* _SUPPLIED RECORDS_

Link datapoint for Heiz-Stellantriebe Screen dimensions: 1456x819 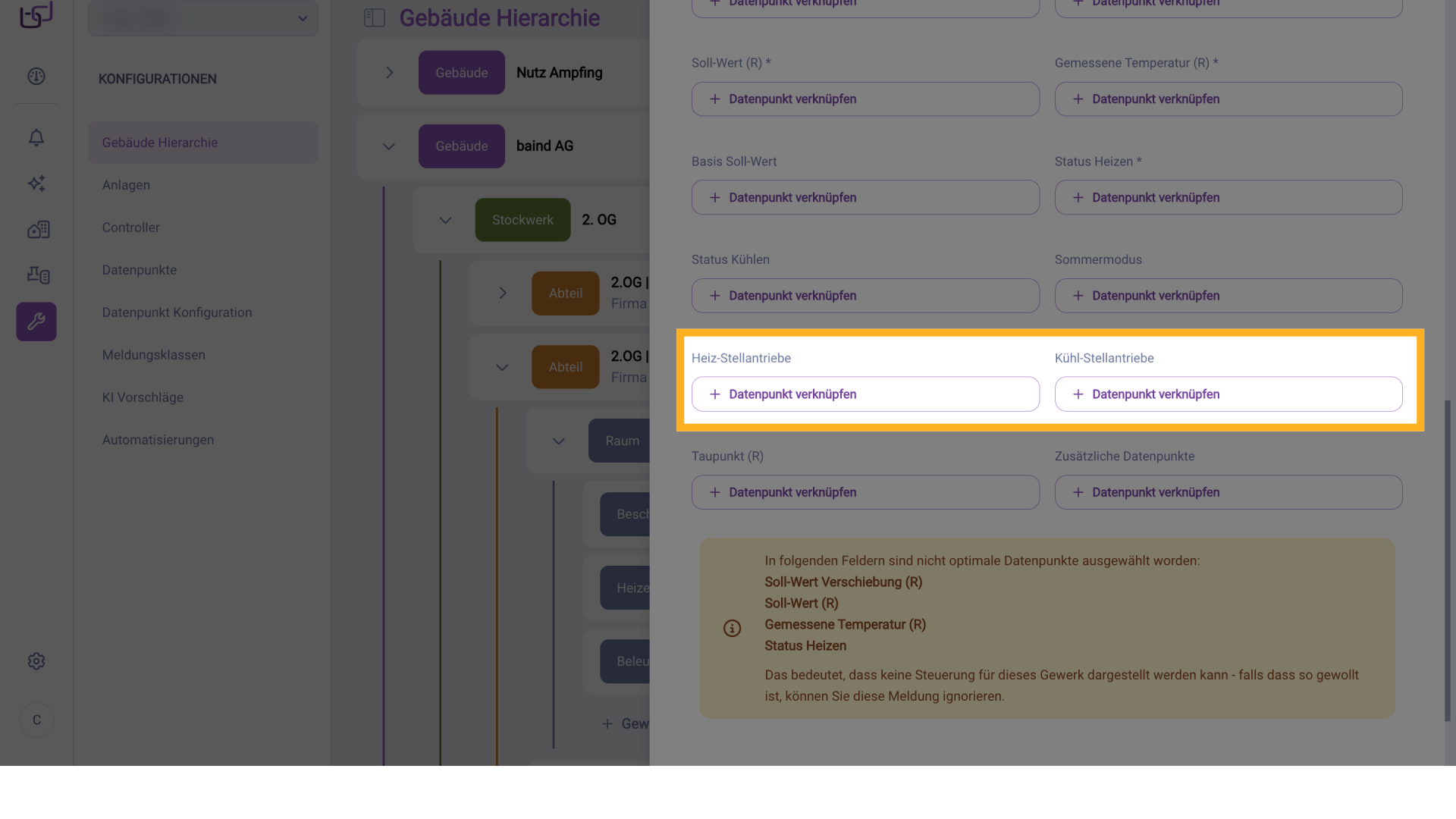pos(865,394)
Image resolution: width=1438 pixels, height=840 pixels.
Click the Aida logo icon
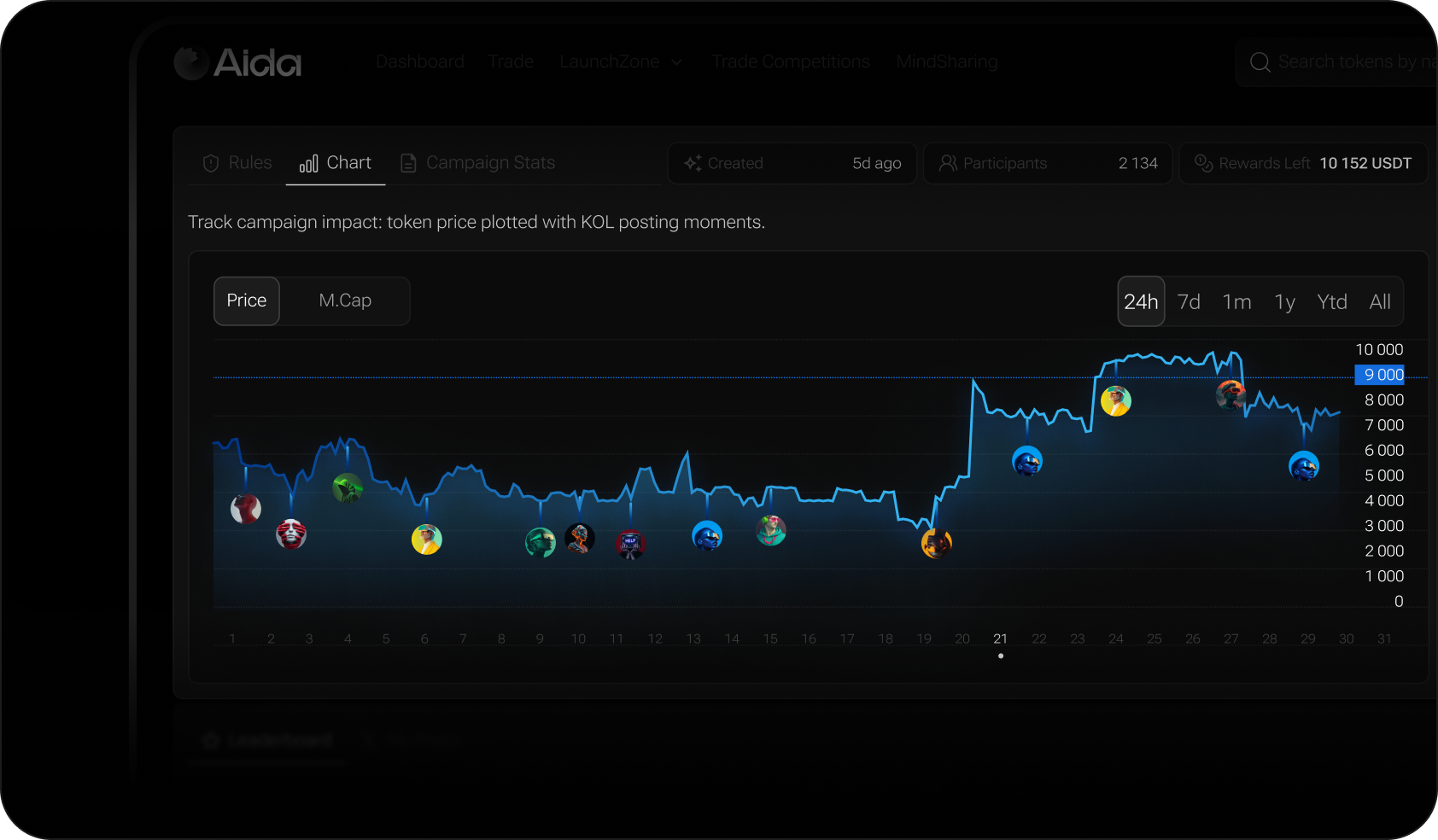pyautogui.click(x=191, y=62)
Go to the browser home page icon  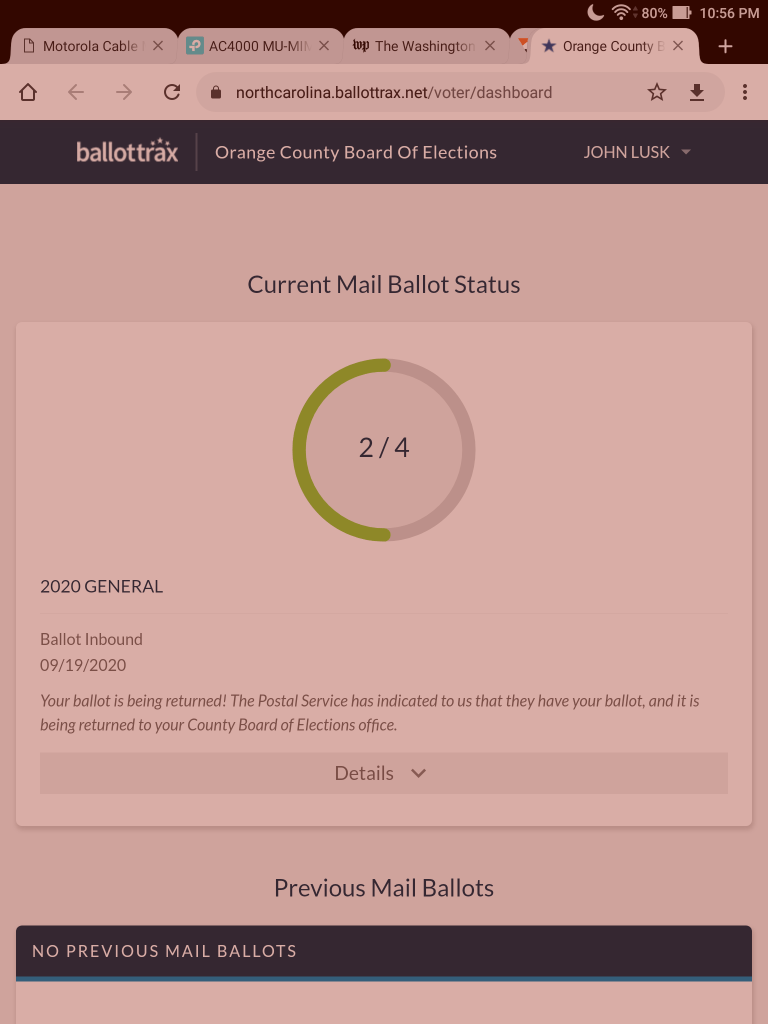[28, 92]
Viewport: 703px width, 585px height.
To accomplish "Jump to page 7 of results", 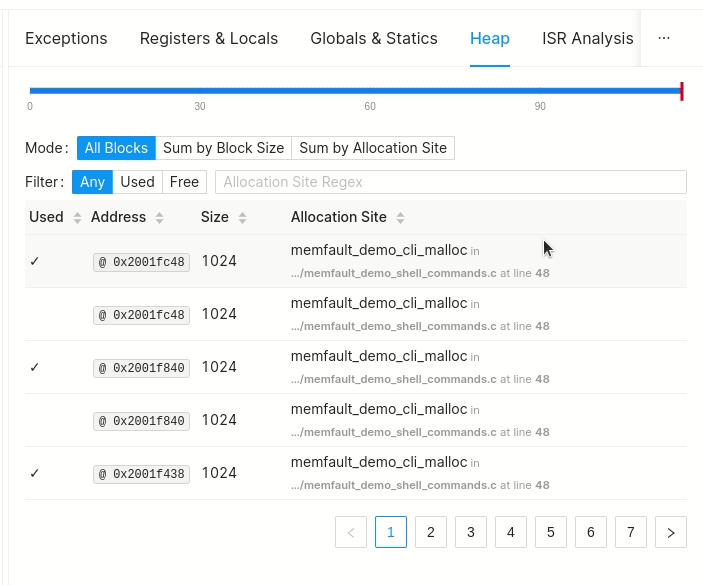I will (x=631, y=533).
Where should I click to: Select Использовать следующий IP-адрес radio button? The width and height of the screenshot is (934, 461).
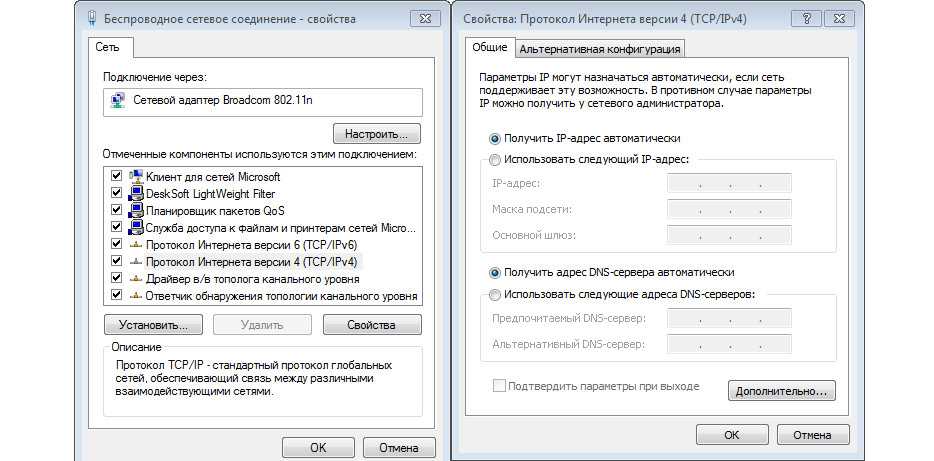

* _WORK REQUIRED_
Pull out every line from the data above that contains the string "width".

* _SOLVED EXERCISE_
Image resolution: width=1438 pixels, height=840 pixels.
Viewport: 703px width, 585px height.
Where should I click to: Select Использовать следующий IP-адрес radio button? The width and height of the screenshot is (934, 461).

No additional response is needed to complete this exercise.